Protein kinase CK2, an acidophilic, pleiotropic and highly conserved member of the eukaryotic protein kinase superfamily, mainly exists as a heterotetrameric holoenzyme consisting of a central dimer of regulatory subunits (CK2ß) with two attached catalytic chains. In humans, two pa-ralogous isoforms of the catalytic CK2 subunit – designated as CK2a and CK2a’ – are present.
CK2 is upregulated in many types of cancer and thus an attractive pharmaceutical target. The typical target region for inhibition of CK2 and other protein kinases is the ATP cavity, therefore often referred to as “primary” site. Due to the conservation of the ATP site, ATP-competitive inhibitors are limited in their selectivity. A strategy to overcome this issue is the use of a “secondary” binding site that can be addressed either alone or in combination with the ATP site by a so-called bivalent inhibitor. Typical secondary sites are the substrate binding region and allosteric sites located remote of the active centre. Allosteric sites can be preformed or “cryptic”, i.e. not open in the apo-form and becoming accessible only in the presence of a suitable ligand.
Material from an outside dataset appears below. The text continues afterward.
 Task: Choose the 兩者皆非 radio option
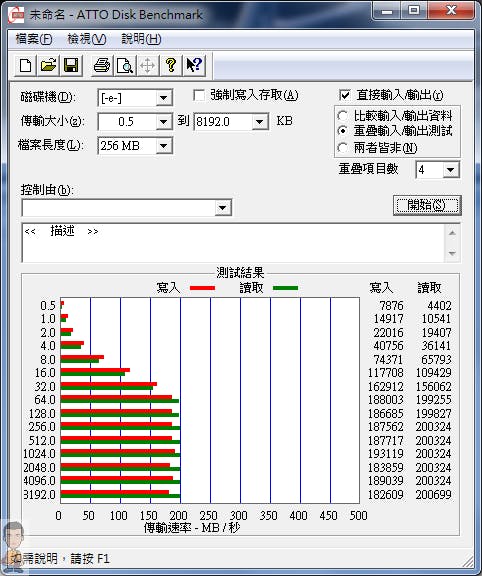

An attractive secondary site of CK2a and CK2a’ is the aD pocket, a cryptic site accessible only after conformational adaptations of the helix aD region. In the XPLOR_CK2 project, the aD pocket will be exploited to construct highly potent, selective and cell permeable bivalent CK2 inhibitors with indenoindole-based ATP-competitive anchor groups. If possible, the selectivity shall be boosted even to a level that allows the distinction of the two isoforms CK2a and CK2a’. Selected bivalent inhibitors from these activities will be used to determine high-resolution crystal structures of the two CK2 holoenzymes based on either CK2a or CK2a’.
Further secondary sites in the focus of the XPLOR_CK2 project are the substrate recognition region, the heparin site and the N-terminal segment site. A recently described substrate peptide will be used to solve the first CK2a/CK2a’ structure with a visible peptide substrate attached to the substrate binding region. The heparin site was discovered in CK2a; now, it shall be detected in CK2a’ as well and exploited to construct indenoindole-based bivalent inhibitors, which address parts of the heparin site. The N-terminal segment site is new and cryptic: it was unexpectedly found in CK2a’ crystals after soaking with a putative bisubstrate inhibitor. In XPLOR_CK2, its existence shall be confirmed with CK2a and in a non-crystalline state; in case of validation, its overlap with the substrate recognition region shall be exploited to generate a selective substrate-competitive CK2 inhibitor.